Savaşların vermesi gereken bir ders var. Sahip olduğumuz en kötü yönlerden biri, başından yenilgiyi kabullenme ruhu, kazanamayız düşüncesi, o zaman savaşmayacaksın. Örneğin Genel Kurul'da ekonomik, finansal, mali meselelere müdahale görüşüldü.
ABD bazı görevlerde Birleşik Krallık'ı kullandı ve bunu Britanyalı büyükelçilere yaptırdı. Ama bir bakımdan biz kazançlı çıktık. Genel Meclis bizim için dünya ekonomisini şekillendirecek yapıyla ilgili tartışmaları yapabileceğimiz meşru bir zemin oldu. Bu, büyük bir zaferdi. Başta başaramayacağımızı söylediler ve biz ABD kıyılarına varana kadar bunu kimse yapmamıştı. Ama Daniel birçok eleştiri olacağını biliyordu ve bana “aramızda kalsın, bunu başararak daha da ileri gideceğiz”dedi. Bu, politikaya karşı hukuk tarihinde verilmiş en güçlü mahkumiyet oldu. Pratik olarak BM’nin Nikaragua’ya saldırısına karşı. Nikaragua’ya açtıkları savaşı durdurma kararına uymayarak Nikaragua’ya kendi adayları Violeta Somol’u yerleştirdiler. Böylece dünyada haklarında verilmiş karara uymayan tek ülke oldular.
ABD Nikaragua’ya uyguladığı elli milyon doları aşan bileşik faizi ve tüm iş kesintilerini gözden geçirmek zorunda. Biz yetkiyi bıraktığımızda on yedi milyon dolardı. Bu yüzden bileşik faiz ve iş kesintisi diyorum. Ödeyecekler mi? Genellikle ödemezler. Bunu daima hatırlayacağız ve her şeyden çok istediğimiz şey imparatorluğun maskesini indirmek. Biz imparatorluğun maskesinin yıkıcılığının farkına vardık. Bu yüzden ALBA şemsiyesi altında demirden yekpare bir birlik kurmak bizim için yakıcıdır. Bu uzak görüşlülük, bu enerji ve ALBA’yı büyüten Venezuela devlet başkanı Hugo Chávez’in bize karşı uzlaşmacı tavrı için Tanrı’ya şükrediyorum. O gerçekten en büyük destekçi oldu.

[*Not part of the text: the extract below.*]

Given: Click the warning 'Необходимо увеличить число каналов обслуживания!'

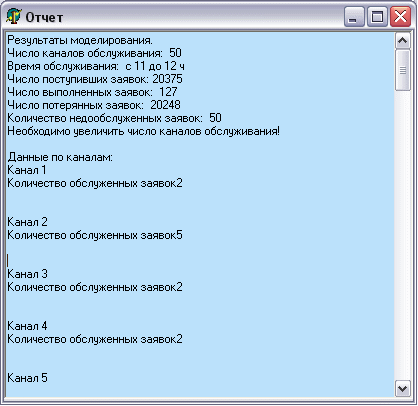Looking at the screenshot, I should (x=144, y=131).
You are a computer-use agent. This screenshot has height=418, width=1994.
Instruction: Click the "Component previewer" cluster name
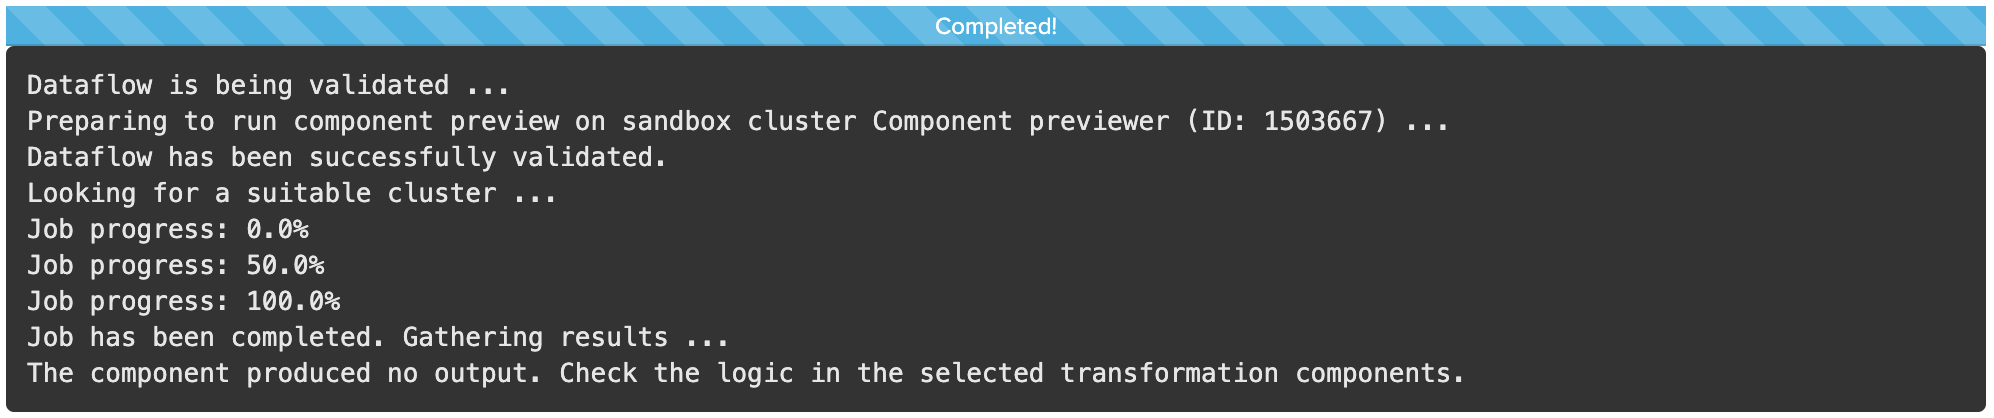tap(1020, 122)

Mucizeyi bırakıp siyaset konuşmaya başladık Peder. Sizce bir mucize gerekli mi?
Evet, öyle bir mucize gerekli ki Tanrı bizim egoizmin çıkmazından kurtulmamıza yardımcı olsun. Ruhsal güce sahip değiliz ama mucize egoizmin yerine dayanışma ruhunu koyabilmeli. Bu dayanışma türümüzü devam ettirmenin garantisi ve kurtuluşu olacaktır.

Bize zaman ayırdığınız için teşekkürler.